--- Goal of the exercise ---
Go through the listing beneath and show each line containing the string "agent".

--- Stored data ---
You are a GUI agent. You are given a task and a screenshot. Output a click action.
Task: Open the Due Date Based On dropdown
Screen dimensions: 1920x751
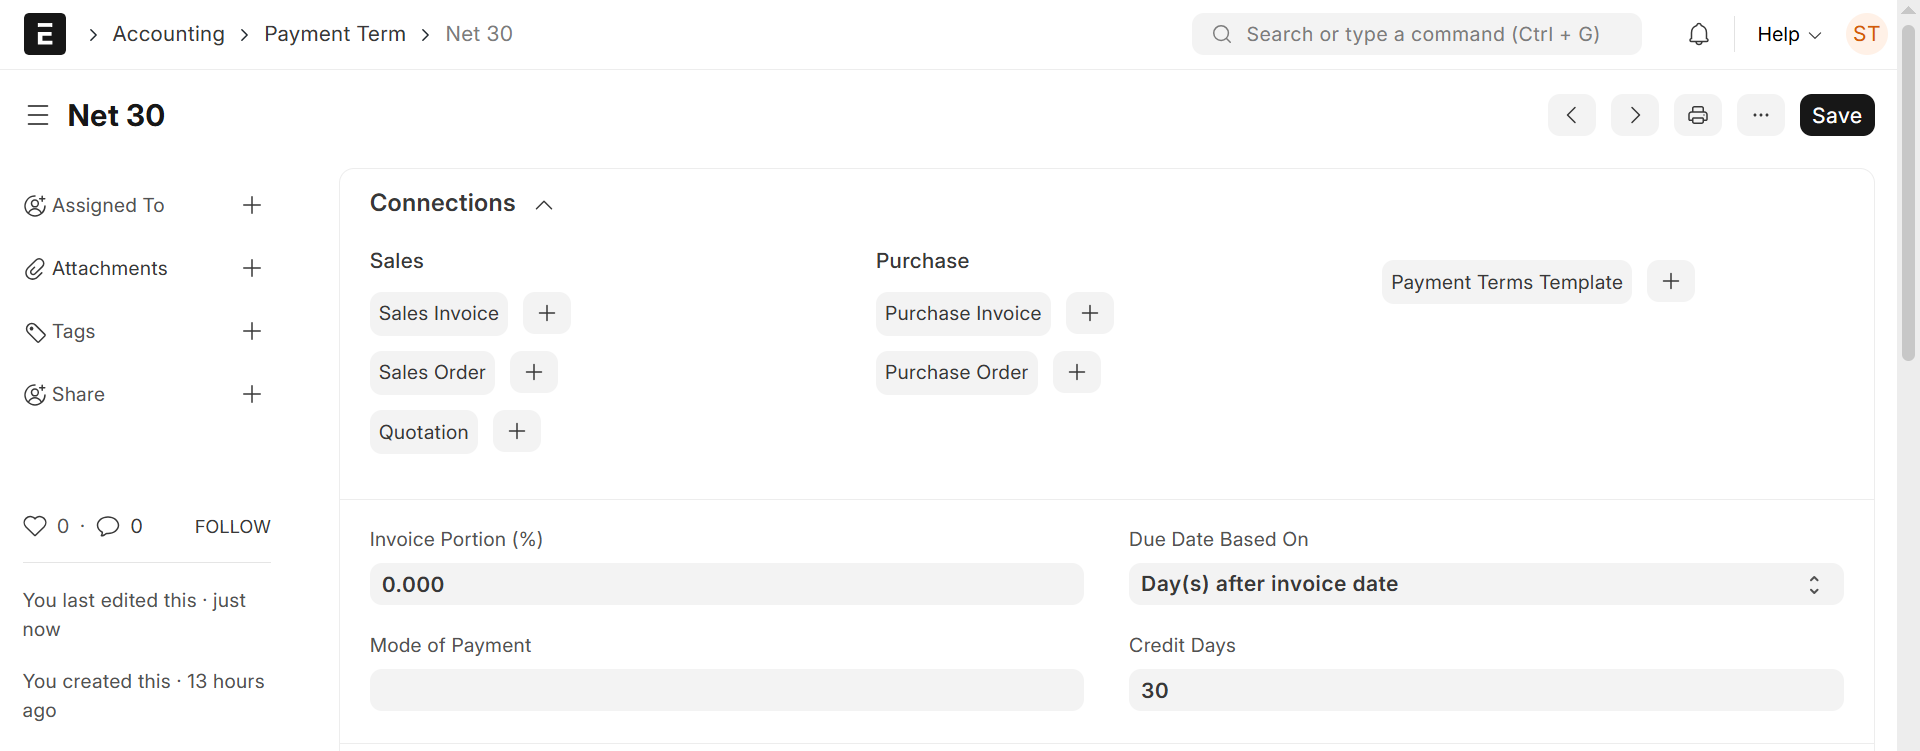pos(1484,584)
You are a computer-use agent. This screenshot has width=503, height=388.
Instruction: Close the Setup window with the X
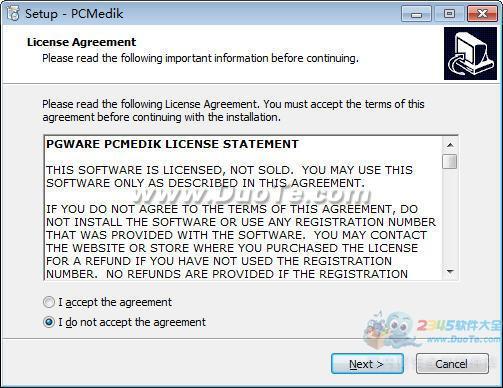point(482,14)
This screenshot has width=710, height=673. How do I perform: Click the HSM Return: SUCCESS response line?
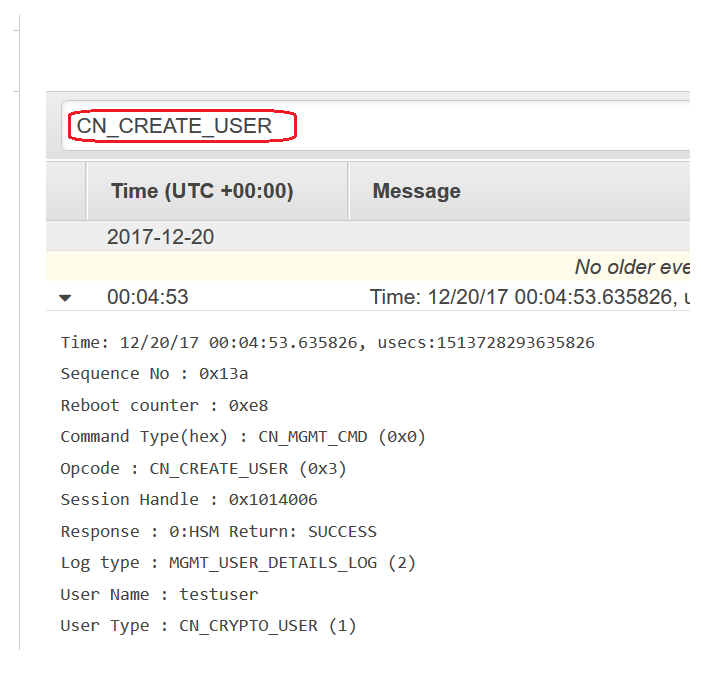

* * *

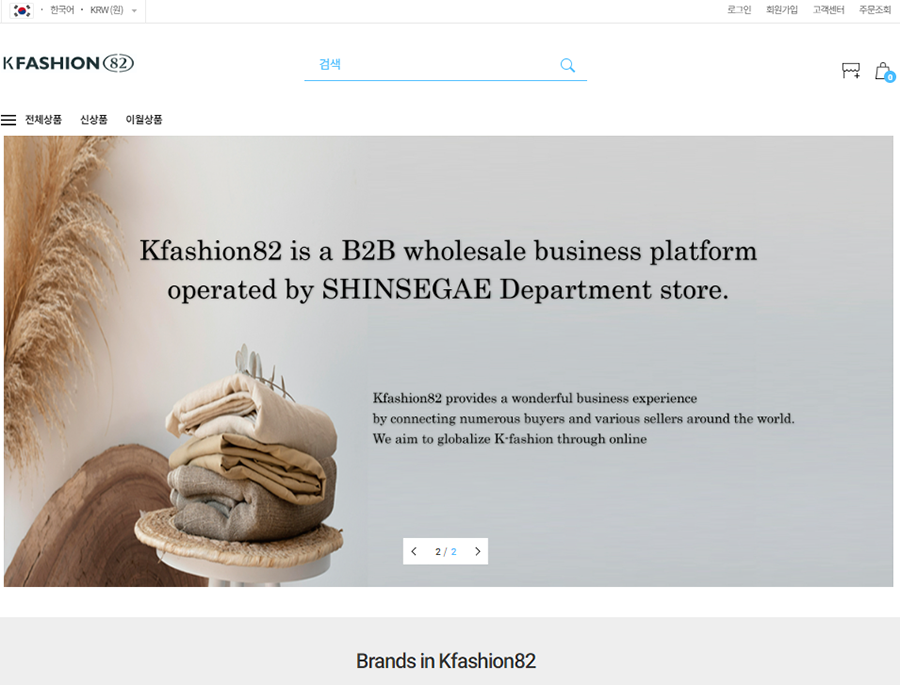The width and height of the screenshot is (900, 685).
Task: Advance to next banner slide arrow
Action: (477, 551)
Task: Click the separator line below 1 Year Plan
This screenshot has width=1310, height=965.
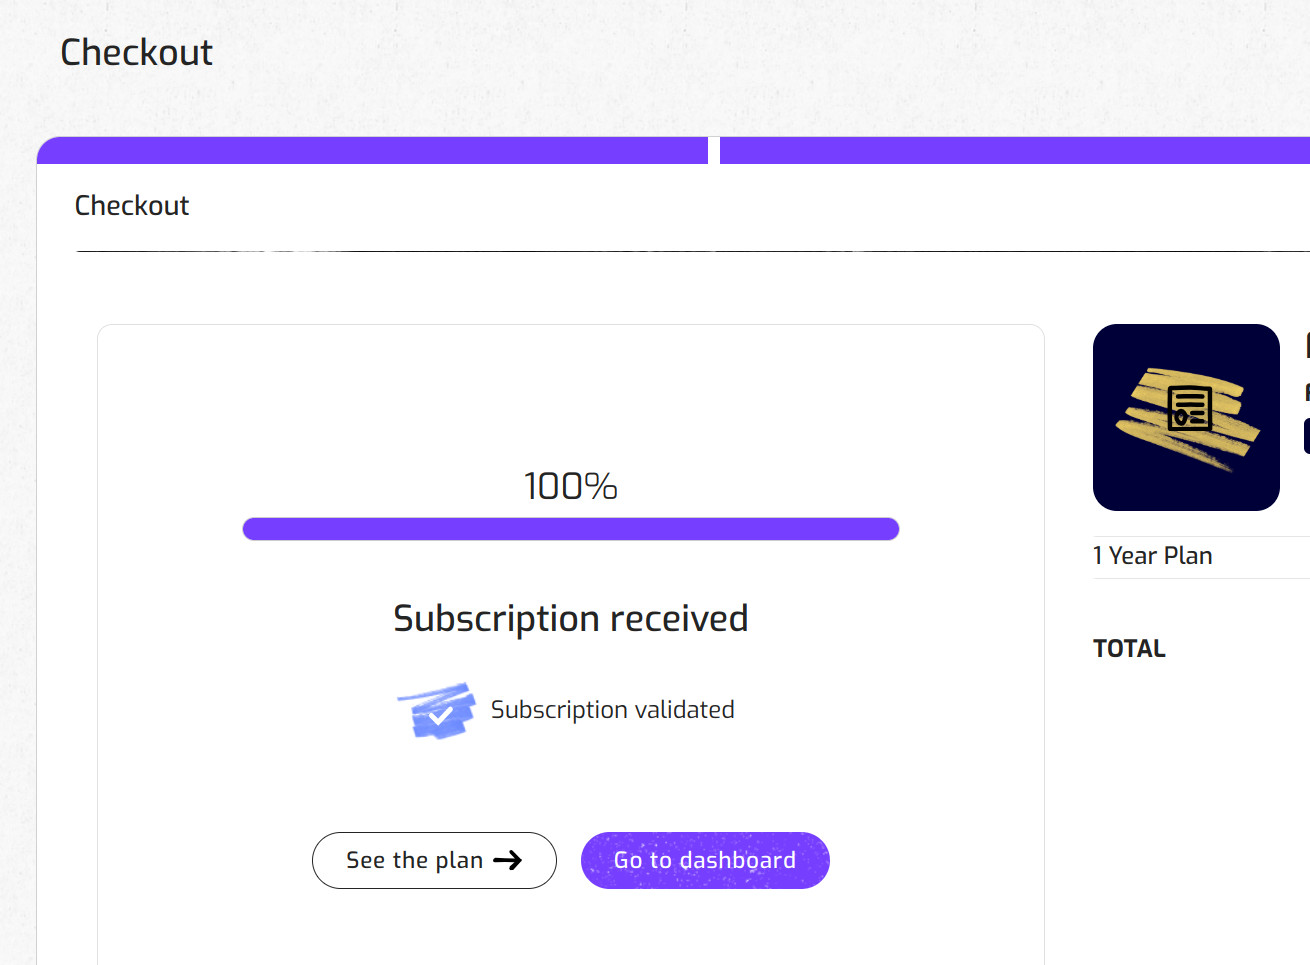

--

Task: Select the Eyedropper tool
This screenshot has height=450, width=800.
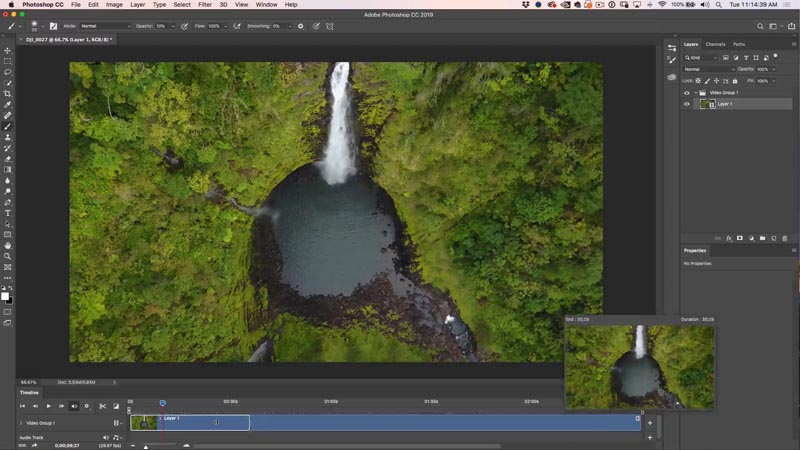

--- Written response ---
You are a GUI agent. You are given a task and a screenshot. Output a click action.
You are a computer-use agent. This screenshot has width=503, height=388.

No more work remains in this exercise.